[Data shown]

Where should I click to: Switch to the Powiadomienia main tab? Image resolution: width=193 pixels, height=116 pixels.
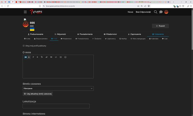(x=85, y=34)
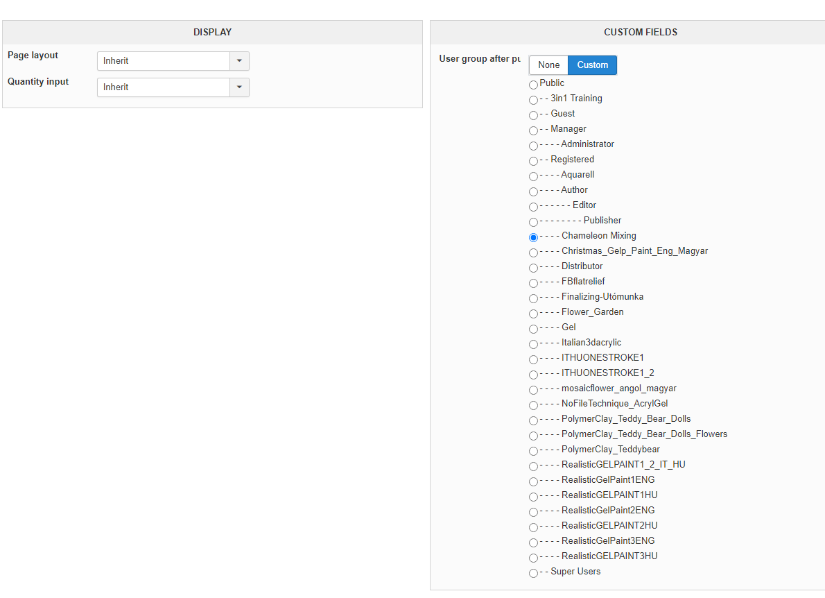Select the Administrator radio button
Screen dimensions: 825x598
(x=533, y=146)
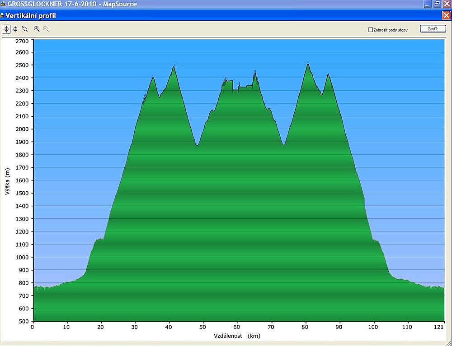The image size is (452, 346).
Task: Click the profile peak near 41 km
Action: [174, 68]
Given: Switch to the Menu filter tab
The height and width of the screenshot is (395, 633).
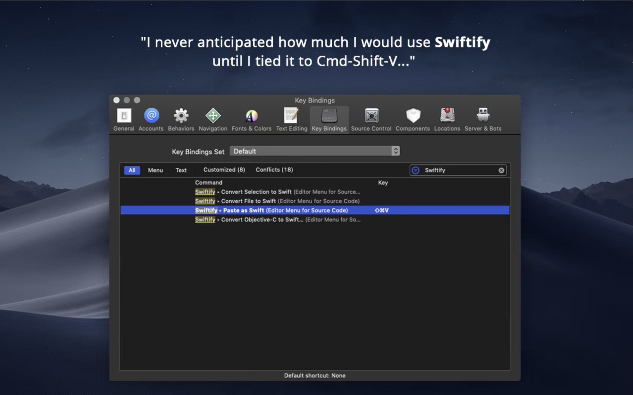Looking at the screenshot, I should [155, 170].
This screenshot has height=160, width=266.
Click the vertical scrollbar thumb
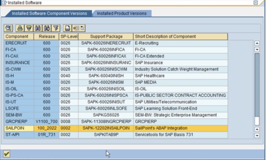pos(257,85)
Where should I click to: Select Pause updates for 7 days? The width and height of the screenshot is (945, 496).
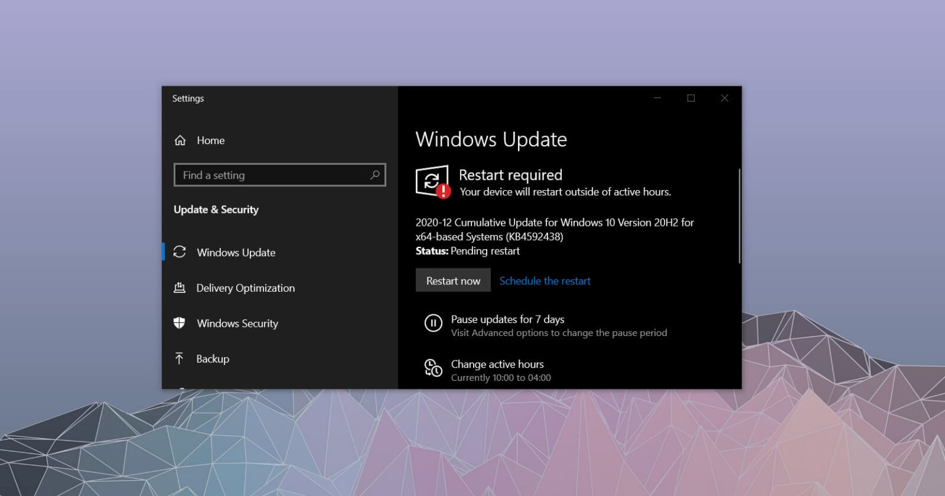coord(507,319)
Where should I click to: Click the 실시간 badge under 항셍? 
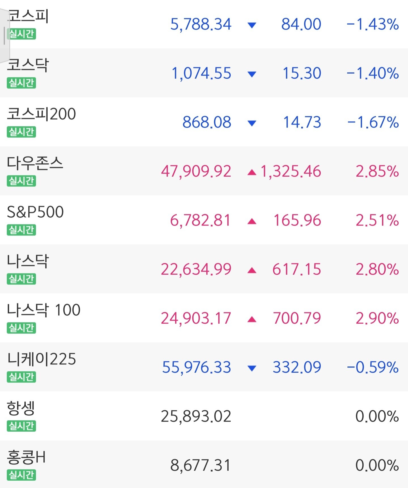[x=22, y=426]
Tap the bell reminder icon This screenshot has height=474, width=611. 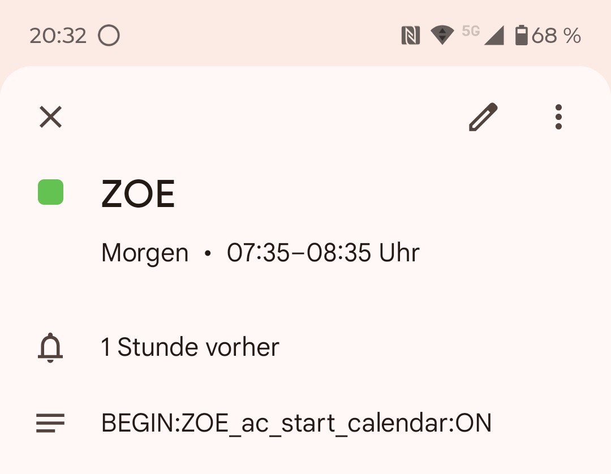pyautogui.click(x=50, y=347)
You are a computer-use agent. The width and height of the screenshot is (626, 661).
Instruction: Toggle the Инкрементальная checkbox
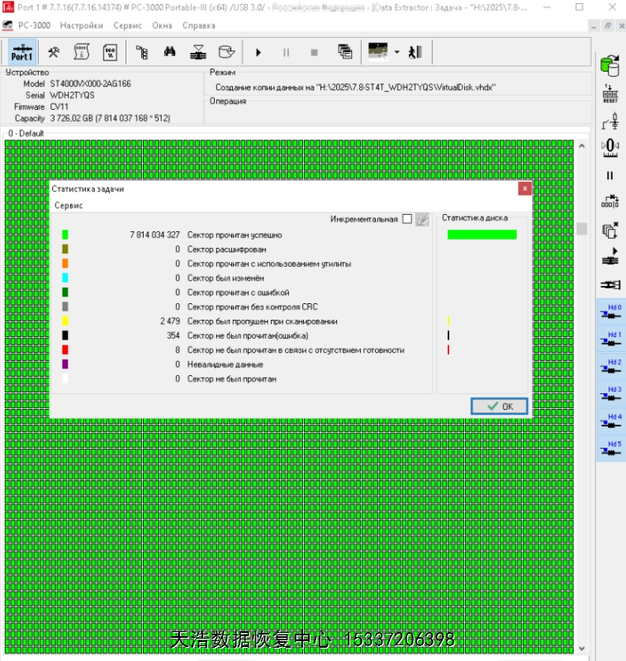(x=406, y=219)
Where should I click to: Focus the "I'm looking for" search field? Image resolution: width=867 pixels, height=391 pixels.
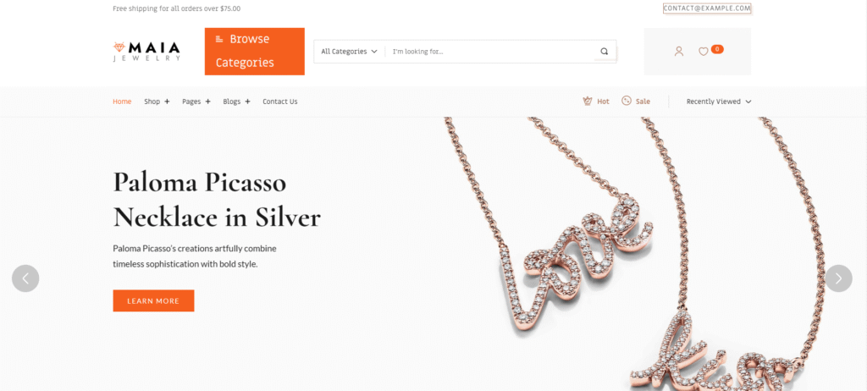pos(492,52)
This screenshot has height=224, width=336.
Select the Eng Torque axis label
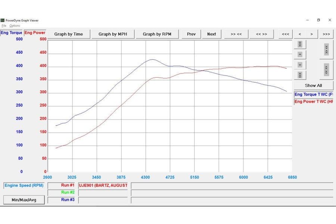12,33
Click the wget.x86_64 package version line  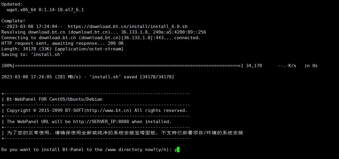click(x=45, y=10)
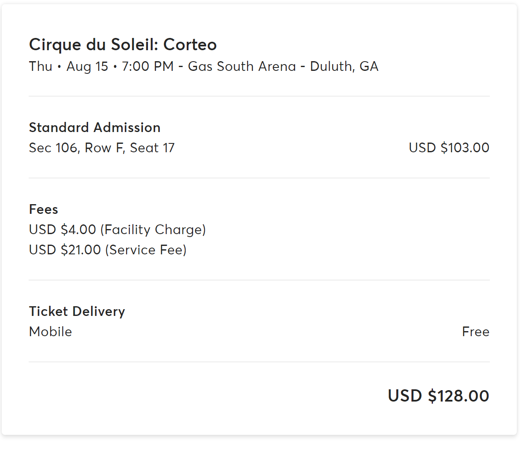Select the Service Fee label

tap(146, 250)
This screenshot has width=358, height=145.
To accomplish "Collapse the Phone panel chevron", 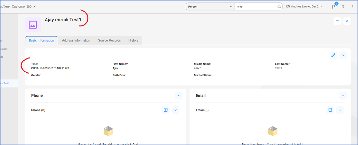I will 179,96.
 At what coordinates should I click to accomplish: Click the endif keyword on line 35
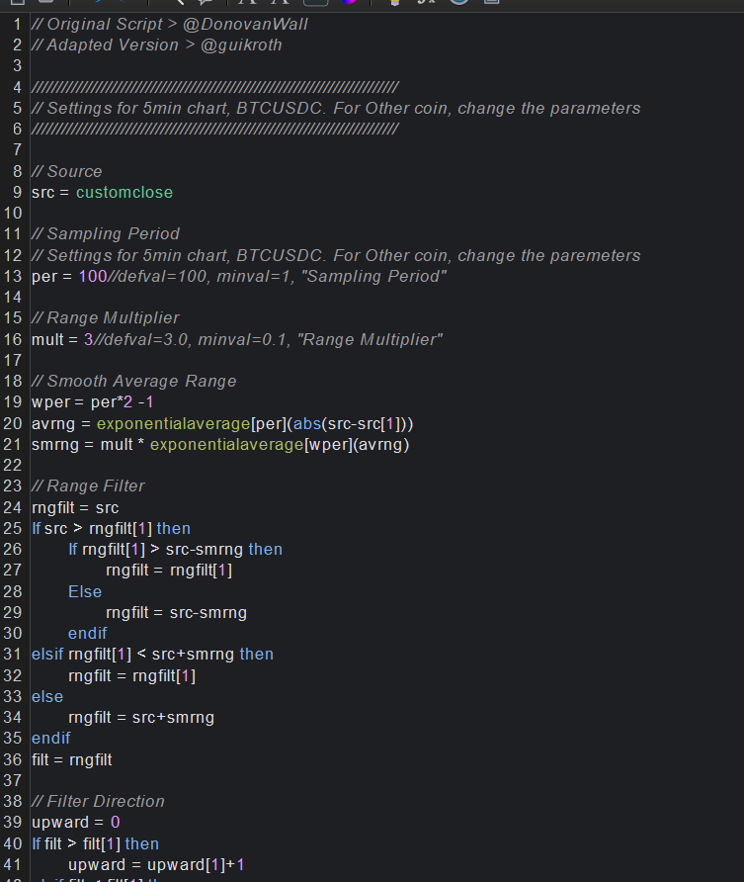click(50, 738)

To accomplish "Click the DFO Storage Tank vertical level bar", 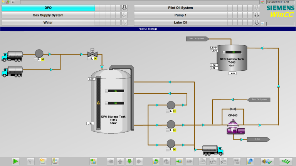I will 98,102.
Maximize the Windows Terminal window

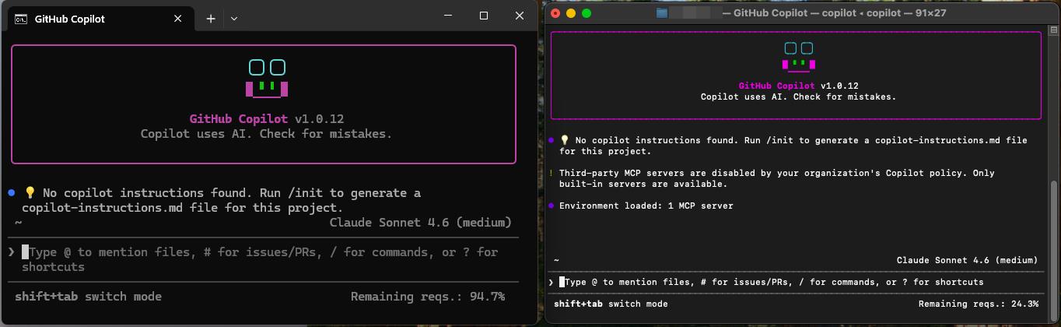pos(483,16)
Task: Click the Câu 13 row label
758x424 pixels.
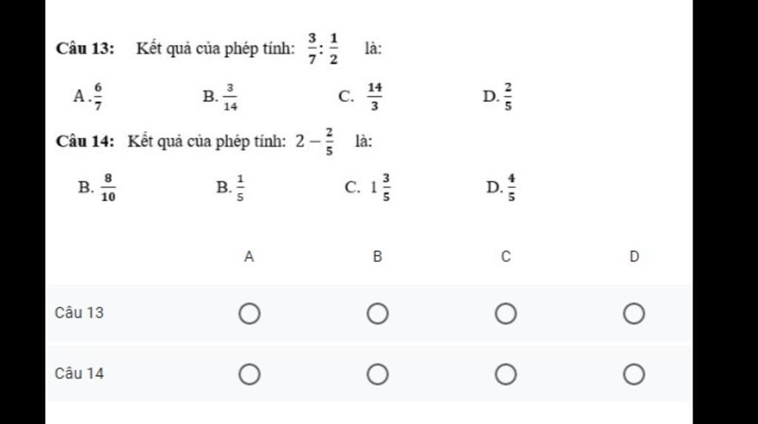Action: pyautogui.click(x=79, y=313)
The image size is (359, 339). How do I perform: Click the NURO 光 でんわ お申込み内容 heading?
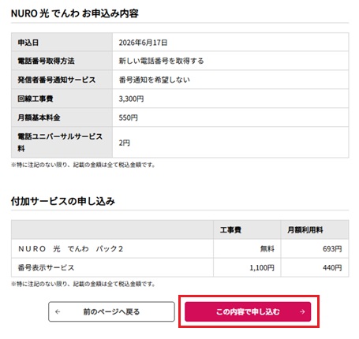pos(75,13)
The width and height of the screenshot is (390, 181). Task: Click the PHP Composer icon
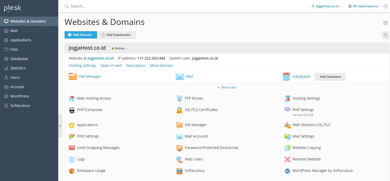72,110

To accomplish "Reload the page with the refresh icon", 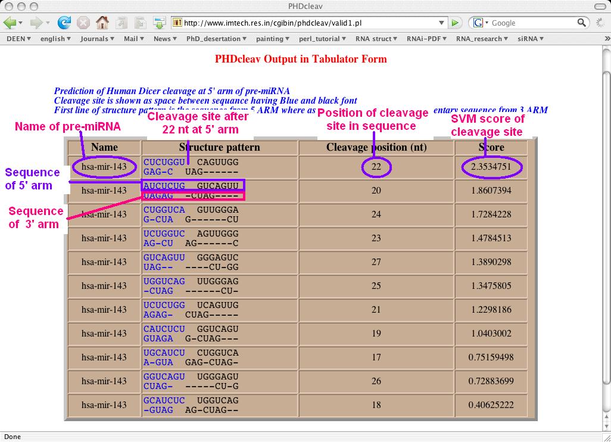I will click(64, 23).
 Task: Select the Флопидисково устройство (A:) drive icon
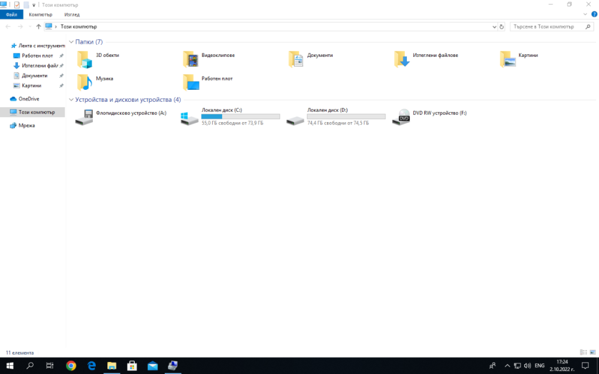click(x=84, y=117)
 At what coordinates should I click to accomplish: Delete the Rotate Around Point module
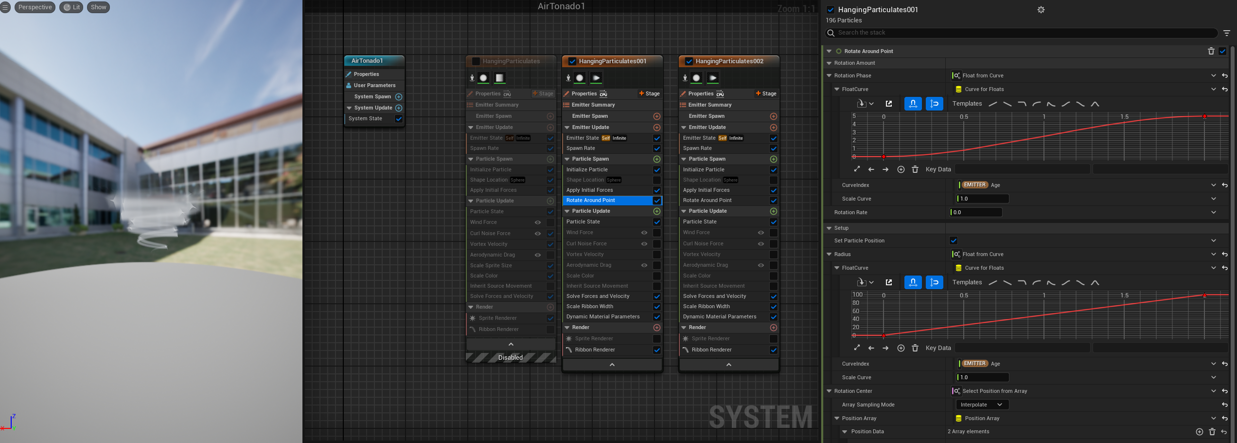(x=1211, y=51)
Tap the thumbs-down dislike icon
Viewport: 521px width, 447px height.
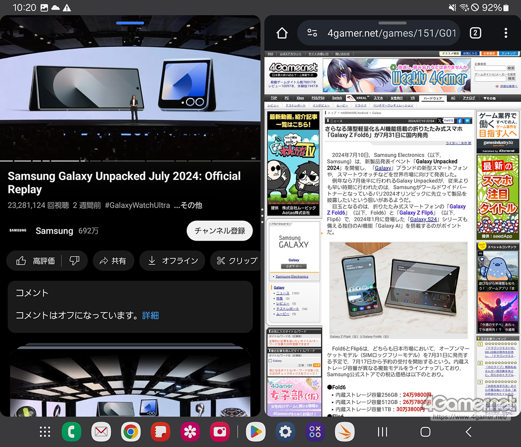tap(74, 261)
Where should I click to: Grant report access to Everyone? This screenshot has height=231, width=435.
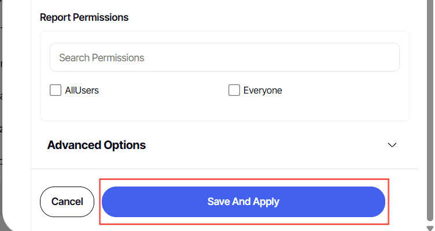(x=234, y=90)
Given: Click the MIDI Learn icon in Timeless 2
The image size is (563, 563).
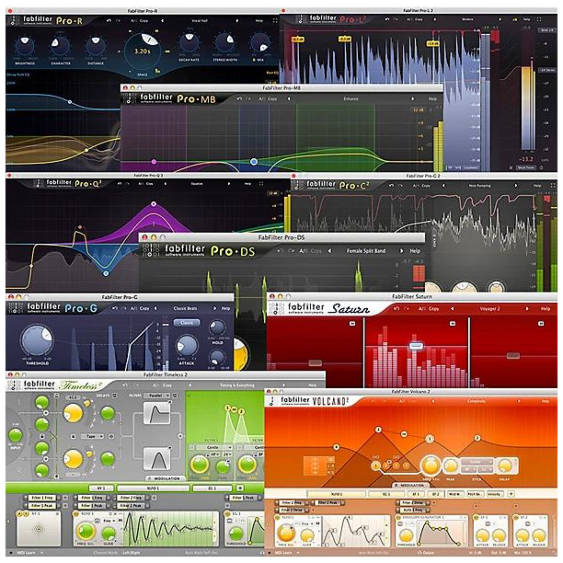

[/Data shown]

→ **Directions for this task**
Across the listing, how many lines hold the word "Given"? Please state that number only.

→ **Written answer**
2